“Nice day fer it, innit?”
“Yeah, ain't got room to complain 'ere, mate.”
The two boys were stretched out on a rooftop, occasionally gazing down to look at the crowds below. Their position was surprisingly comfortable for them, being used to rooftops and other such high places. Neither boy was much to look at, dressed in tattered clothing and looking as though it had been a while since either had given themselves a good wash. Their names were the Artful Dodger and Gavroche, and they were quite happy in their companionable silence. The Artful Dodger looked down.
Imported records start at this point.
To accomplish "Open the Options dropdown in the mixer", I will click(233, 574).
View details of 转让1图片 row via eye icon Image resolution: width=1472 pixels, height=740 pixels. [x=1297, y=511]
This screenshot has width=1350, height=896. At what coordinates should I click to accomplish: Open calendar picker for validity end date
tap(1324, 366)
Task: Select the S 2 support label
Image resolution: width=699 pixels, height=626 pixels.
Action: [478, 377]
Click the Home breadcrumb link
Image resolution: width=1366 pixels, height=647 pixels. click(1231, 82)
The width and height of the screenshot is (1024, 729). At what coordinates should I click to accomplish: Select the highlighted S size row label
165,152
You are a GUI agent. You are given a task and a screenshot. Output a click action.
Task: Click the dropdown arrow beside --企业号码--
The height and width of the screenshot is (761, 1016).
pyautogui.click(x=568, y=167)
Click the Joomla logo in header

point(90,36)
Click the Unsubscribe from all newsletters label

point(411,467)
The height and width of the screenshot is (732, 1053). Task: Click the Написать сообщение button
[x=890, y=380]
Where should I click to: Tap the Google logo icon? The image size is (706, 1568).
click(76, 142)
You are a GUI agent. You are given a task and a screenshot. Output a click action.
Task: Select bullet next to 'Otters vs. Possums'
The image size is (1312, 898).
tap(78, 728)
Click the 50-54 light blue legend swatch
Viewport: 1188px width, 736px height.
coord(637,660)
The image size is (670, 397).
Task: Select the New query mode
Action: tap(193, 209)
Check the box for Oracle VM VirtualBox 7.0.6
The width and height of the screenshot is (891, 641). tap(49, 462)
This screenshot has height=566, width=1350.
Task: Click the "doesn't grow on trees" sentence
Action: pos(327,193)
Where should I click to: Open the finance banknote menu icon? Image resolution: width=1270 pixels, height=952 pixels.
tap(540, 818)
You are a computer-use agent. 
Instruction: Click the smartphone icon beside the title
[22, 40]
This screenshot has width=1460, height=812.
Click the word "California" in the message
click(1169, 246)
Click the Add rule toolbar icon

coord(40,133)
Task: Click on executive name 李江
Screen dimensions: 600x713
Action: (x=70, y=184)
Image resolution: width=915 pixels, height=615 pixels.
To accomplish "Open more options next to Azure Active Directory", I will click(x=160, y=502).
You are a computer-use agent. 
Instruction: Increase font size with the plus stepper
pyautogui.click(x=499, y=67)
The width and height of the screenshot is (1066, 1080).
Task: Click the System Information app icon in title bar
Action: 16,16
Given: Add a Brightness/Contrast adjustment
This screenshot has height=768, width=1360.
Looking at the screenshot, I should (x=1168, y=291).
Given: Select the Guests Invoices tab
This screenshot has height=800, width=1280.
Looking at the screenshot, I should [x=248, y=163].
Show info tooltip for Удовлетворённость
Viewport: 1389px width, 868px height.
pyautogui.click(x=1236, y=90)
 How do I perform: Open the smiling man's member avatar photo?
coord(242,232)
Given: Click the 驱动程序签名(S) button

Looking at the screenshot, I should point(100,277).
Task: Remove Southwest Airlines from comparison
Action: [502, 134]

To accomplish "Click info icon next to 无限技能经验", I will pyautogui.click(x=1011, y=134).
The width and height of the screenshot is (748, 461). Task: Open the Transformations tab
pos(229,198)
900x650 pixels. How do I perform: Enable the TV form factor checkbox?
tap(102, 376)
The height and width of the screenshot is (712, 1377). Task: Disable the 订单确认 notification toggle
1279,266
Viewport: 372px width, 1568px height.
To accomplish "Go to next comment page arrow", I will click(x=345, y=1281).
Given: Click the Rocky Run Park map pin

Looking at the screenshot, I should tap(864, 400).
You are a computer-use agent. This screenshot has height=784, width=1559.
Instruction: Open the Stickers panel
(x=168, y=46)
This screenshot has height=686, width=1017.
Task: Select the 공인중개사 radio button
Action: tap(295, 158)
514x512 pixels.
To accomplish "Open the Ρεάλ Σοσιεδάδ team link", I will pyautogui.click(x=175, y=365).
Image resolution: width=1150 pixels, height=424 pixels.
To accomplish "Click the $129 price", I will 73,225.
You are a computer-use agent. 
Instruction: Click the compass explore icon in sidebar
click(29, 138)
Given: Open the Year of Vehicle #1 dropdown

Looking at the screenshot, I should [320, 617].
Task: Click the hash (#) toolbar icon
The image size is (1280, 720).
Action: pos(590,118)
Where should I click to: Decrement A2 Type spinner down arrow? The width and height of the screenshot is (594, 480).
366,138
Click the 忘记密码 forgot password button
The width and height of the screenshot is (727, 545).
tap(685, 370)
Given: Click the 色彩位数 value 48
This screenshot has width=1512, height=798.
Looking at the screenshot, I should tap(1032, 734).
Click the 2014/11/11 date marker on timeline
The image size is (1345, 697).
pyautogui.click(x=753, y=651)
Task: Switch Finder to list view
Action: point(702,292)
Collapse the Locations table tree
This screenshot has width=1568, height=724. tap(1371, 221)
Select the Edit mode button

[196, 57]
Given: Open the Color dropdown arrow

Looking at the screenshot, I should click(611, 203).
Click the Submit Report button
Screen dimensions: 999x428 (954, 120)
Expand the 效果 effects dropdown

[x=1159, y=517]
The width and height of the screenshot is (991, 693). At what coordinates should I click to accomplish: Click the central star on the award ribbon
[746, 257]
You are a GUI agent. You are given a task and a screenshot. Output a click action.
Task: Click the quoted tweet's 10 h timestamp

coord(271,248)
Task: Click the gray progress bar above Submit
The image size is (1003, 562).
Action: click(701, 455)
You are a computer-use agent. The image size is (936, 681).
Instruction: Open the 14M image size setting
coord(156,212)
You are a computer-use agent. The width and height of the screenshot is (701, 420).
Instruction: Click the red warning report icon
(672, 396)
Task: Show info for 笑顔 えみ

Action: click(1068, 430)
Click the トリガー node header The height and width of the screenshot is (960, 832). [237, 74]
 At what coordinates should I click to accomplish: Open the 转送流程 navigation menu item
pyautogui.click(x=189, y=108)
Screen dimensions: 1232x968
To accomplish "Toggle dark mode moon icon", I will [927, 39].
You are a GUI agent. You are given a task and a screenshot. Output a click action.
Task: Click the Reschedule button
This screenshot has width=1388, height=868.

“When the hell are they meant to be showin' up anyways?” he asked Gavroche, who opened his eyes lazily to glance over at the top hatted boy. “Well?”
“How am I meant to know?” Gavroche answered with a shrug of his shoulders. “Don't keep with that Poppins woman schedule, keep to me own. Only here 'cause she comes lookin' if you don't show up,” he added, tucking his arms behind his head, and enjoying the warmth of the day.
“Right terror so she is,” the Artful Dodger agreed with an eye-roll. “Ain't even sure why she bothers with us all,” he added. With a haughty sniff, he continued. “Sure I ain't needin' no nanny. An' I 'pect you ain't needin' one neither, so why bother with us?” Gavroche rolled his eyes, and looked over at the Artful Dodger.
“'Cause she's Mary Poppins, an' bothering with us is what she does,” he said, with a shrug of his shoulders. He stood, and stretched, peering over the edge. “Speaking of... reckon we'd better get down before she starts with the yellin' again.” The Artful Dodger looked for himself.
“Reckon you're right there,” he agreed, making for their way down to the ground. If Mary Poppins knew of their little habit of waiting on rooftops, at least she didn't make a point of scolding them about it in front of the others.
“Jack Dawkins, Gavroche Thénardier,” Mary Poppins greeted the pair. “Would it be at all possible if, for one of our outings, you would each introduce yourselves to the concept of washing?” Just because she didn't scold them for hanging about on the rooftops did not mean that she didn't scold them for other matters.
“Ah, give over Mary P,” Jack Dawkins – the Artful Dodger - rubbed at his nose with his hand. “Enough of a time getting away from Fagin, so it is. Now you want me to add washing to that an' all?” Gavroche gave his own protests to add to the Dodger's, though both grew quiet under Mary Poppins' stern look.
“If we are quite finished?” She glanced at the pair, who nodded. “Very well then, usual places at the end of the line, and quick about it.” She stepped off, and the group followed. First there were Jane and Michael Banks, who kept their heads down as they past the urchin boys. Next was Charlie Bucket, who gave them both a grin as he past. Charlie was almost an urchin like them, but then a stroke of luck had him fall right in with that Wonka bloke. He never forgot where he came from though, unlike someone they could mention.
That someone? Annie Warbucks, next in line and annoyingly chipper.
It wouldn't be so bad, according to the Dodger and Gavroche, if Annie didn't try to force her chipper attitude on to everyone around her. There was only so much they could take, after all, and having a thing forced on you tended to make even the most accepting of people say no. Annie gave a bright smile and jaunty wave, which the Dodger mocking returned. Gavroche elbowed him hard, rolling his eyes. It was easy to see which of the two boys had the manners.
Behind Annie was Oliver, who gave the Dodger the grin of familiarity before scampering on. Following him was the smallest of the group, Matilda Wormwood. Gavroche and the Dodger fell into step behind Matilda, the Dodger loping an arm over the small girl's shoulders to give her a half hug.
“Cheer up, 'tilda,” he said, “Dodger's here to make your day somethin' special.”